WHAT TO WORK ON |
- A) Name every specific year (not decade) that appears in the family recollection about Latvija, with each year listed once.
- B) Reproduce the family recollection about Latvija word for word, between "1936-1945 didn’t happen" and "in Latvija’s history.", inclusive.

SELECTED EXCERPT |
1936-1945 didn’t happen in a vacuum in Europe.

My father was born outside of Latvija in 1917. (His parents had fled to the Ukraine sometime after the uprising of 1905. There was hunger/ faminein the whole region)
The family moved back to Latvija about 3 years later- early 1920s.  So did many, many families that had fled to the east.

As a point of reference, in 1917 (a year before Latvija declared independence) the Baltic University was established.  When independence was declared, a government was ready to start working.  So in answer to your question, it would first depend on your age/ experience/ education/ family situation etc.  at this very revolutionery stage in Latvija’s history.

My dad grew up in Riga.  He was a sports hound and there were plenty of opportunities for him to play soccer, basketball, etc, etc.  His sister (5 years younger) was somebody he sort of ignored in childhood.  Their mother died when my dad was 12, his sister 7.  There was an older brother at the time - 17 years old and just about graduating high school at that time.  I think their mother’s death marked all their lives much more than any of the political upheaval that followed.

RECORDS SUPPLIED |
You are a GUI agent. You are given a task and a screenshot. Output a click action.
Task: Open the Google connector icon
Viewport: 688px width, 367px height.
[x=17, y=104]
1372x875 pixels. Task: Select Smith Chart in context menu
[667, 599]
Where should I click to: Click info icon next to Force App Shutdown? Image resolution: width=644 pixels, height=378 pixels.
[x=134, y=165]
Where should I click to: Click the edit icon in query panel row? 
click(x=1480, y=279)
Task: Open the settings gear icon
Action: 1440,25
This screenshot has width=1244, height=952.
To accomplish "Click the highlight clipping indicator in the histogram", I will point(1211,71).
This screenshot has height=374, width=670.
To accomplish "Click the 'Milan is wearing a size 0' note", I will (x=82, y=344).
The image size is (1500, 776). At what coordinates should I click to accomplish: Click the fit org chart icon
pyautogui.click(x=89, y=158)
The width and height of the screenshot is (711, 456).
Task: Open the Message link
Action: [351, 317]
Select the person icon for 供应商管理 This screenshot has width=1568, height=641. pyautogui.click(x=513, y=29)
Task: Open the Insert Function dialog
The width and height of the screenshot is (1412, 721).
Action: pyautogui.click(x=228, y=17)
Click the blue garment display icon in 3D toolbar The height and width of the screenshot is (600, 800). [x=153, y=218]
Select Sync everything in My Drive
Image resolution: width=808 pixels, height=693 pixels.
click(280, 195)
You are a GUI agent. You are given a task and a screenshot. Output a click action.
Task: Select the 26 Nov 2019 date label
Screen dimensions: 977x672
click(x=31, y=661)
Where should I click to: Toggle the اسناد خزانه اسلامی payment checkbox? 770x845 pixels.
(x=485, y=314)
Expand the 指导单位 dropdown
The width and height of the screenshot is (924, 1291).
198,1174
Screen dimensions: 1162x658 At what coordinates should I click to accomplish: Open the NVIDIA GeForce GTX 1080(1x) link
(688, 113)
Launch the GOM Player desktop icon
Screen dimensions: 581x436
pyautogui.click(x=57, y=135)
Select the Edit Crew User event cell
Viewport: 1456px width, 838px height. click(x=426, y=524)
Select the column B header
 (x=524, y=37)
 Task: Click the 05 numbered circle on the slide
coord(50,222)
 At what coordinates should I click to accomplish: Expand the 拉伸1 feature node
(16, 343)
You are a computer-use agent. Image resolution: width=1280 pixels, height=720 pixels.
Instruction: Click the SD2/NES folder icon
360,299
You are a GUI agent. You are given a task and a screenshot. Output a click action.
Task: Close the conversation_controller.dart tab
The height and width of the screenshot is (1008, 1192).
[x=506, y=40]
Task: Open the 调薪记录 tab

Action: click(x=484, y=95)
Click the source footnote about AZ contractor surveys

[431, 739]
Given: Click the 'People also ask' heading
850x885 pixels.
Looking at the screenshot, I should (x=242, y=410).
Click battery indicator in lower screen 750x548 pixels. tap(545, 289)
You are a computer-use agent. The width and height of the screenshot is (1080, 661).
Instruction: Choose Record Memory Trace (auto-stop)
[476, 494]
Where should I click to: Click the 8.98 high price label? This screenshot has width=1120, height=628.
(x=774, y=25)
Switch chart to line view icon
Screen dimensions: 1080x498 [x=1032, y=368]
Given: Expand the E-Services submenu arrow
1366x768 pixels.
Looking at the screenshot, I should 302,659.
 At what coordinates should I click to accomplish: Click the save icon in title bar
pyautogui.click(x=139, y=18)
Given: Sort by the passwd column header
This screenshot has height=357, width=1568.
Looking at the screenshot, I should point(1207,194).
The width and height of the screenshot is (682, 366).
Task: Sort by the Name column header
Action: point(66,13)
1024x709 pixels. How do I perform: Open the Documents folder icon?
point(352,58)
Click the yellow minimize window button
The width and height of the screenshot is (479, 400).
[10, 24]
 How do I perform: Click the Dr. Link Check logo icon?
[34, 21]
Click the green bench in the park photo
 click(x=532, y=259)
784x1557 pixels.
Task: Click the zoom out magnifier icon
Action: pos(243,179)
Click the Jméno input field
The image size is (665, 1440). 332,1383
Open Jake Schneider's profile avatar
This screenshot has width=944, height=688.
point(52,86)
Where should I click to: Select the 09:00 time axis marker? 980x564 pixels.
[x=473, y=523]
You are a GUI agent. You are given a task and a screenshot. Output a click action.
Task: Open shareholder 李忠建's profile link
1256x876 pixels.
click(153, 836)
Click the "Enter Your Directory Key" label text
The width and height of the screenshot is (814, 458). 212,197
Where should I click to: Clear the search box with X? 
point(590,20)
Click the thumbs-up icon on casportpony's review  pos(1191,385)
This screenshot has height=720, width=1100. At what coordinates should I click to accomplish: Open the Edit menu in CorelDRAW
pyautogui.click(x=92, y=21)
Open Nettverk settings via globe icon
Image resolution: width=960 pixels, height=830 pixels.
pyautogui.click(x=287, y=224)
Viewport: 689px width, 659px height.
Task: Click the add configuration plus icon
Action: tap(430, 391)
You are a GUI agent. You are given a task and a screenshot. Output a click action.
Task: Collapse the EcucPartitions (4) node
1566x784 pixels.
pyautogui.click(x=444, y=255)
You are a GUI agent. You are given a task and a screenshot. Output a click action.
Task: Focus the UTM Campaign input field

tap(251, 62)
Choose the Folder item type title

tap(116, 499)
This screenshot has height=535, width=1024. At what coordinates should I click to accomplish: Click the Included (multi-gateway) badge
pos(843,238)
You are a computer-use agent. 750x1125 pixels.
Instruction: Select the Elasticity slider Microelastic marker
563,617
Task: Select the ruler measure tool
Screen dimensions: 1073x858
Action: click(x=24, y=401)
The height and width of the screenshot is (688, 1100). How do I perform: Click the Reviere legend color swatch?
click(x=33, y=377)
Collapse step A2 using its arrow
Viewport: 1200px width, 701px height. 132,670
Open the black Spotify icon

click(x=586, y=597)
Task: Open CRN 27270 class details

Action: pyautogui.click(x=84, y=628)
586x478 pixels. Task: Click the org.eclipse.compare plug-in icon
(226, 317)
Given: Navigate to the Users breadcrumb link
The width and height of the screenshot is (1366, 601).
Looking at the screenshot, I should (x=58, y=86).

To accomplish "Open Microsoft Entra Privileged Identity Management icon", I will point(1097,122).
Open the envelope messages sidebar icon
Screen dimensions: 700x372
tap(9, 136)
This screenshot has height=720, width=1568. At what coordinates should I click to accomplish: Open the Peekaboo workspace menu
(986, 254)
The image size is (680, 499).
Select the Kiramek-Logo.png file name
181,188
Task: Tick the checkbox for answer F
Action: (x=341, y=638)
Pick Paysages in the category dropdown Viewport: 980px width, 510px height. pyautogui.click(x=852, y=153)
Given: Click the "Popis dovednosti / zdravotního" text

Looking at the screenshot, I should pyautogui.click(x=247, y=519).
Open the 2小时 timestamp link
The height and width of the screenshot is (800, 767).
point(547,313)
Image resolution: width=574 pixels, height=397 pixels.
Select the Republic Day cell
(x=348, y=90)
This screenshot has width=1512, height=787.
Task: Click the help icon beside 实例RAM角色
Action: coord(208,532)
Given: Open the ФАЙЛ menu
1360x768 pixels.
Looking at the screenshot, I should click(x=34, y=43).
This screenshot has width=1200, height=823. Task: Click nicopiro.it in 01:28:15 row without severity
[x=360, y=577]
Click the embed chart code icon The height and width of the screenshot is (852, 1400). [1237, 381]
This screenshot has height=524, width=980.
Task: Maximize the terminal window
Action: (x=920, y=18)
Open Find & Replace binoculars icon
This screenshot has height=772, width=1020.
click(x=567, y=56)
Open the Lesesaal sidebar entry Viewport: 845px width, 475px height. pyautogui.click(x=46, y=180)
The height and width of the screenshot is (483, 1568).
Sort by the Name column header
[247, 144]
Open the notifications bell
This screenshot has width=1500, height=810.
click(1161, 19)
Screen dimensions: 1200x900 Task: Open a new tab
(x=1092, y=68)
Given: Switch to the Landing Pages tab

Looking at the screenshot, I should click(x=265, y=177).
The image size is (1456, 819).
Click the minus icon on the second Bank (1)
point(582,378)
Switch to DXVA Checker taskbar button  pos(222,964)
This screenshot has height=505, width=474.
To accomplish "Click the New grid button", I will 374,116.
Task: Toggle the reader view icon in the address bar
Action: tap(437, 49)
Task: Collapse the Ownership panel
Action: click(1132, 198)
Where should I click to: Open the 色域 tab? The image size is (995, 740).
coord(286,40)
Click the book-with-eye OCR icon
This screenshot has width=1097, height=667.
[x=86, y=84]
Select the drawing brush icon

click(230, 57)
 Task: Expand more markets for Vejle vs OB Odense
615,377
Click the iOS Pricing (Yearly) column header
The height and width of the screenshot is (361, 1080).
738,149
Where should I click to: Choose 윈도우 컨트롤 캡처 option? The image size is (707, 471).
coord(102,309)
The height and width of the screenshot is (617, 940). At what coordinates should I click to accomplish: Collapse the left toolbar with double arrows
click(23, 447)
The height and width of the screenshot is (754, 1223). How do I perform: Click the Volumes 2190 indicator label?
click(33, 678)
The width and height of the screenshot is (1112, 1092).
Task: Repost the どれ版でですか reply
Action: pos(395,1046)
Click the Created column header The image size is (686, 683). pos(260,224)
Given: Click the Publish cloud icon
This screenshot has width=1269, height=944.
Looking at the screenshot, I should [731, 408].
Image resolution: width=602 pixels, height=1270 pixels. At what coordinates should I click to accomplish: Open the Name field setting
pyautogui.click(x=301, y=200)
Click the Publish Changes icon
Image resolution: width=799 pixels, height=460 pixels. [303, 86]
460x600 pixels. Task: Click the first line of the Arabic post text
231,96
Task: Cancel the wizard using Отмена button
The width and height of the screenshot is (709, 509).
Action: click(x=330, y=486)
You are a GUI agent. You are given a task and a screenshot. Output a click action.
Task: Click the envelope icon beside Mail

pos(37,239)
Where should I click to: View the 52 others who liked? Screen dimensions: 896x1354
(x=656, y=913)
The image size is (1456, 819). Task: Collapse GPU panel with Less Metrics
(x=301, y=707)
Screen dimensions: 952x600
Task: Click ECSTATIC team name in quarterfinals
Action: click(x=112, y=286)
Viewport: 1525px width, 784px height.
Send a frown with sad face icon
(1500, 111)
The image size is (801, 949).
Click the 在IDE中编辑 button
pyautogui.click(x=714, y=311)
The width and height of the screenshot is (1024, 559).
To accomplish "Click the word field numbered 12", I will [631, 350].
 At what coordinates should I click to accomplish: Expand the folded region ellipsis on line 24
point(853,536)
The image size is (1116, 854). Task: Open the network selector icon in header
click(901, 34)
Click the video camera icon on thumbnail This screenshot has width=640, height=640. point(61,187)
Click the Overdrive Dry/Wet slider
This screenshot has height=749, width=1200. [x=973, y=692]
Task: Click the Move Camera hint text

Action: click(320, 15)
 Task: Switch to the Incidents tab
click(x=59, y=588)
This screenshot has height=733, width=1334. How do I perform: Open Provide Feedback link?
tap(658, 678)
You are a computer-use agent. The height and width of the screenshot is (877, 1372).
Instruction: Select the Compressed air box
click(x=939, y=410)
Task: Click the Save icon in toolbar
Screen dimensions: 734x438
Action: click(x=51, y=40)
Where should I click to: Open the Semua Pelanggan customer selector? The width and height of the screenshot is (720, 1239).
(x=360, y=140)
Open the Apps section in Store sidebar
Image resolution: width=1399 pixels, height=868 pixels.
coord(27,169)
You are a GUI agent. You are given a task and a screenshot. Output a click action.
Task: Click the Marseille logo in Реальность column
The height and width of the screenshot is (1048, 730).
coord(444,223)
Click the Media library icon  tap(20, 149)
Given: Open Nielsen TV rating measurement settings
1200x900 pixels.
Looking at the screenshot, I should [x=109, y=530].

EXERCISE ANSWERS |
- A) 1936, 1945, 1917, 1905

- B)
1936-1945 didn’t happen in a vacuum in Europe.

My father was born outside of Latvija in 1917. (His parents had fled to the Ukraine sometime after the uprising of 1905. There was hunger/ faminein the whole region)
The family moved back to Latvija about 3 years later- early 1920s.  So did many, many families that had fled to the east.

As a point of reference, in 1917 (a year before Latvija declared independence) the Baltic University was established.  When independence was declared, a government was ready to start working.  So in answer to your question, it would first depend on your age/ experience/ education/ family situation etc.  at this very revolutionery stage in Latvija’s history.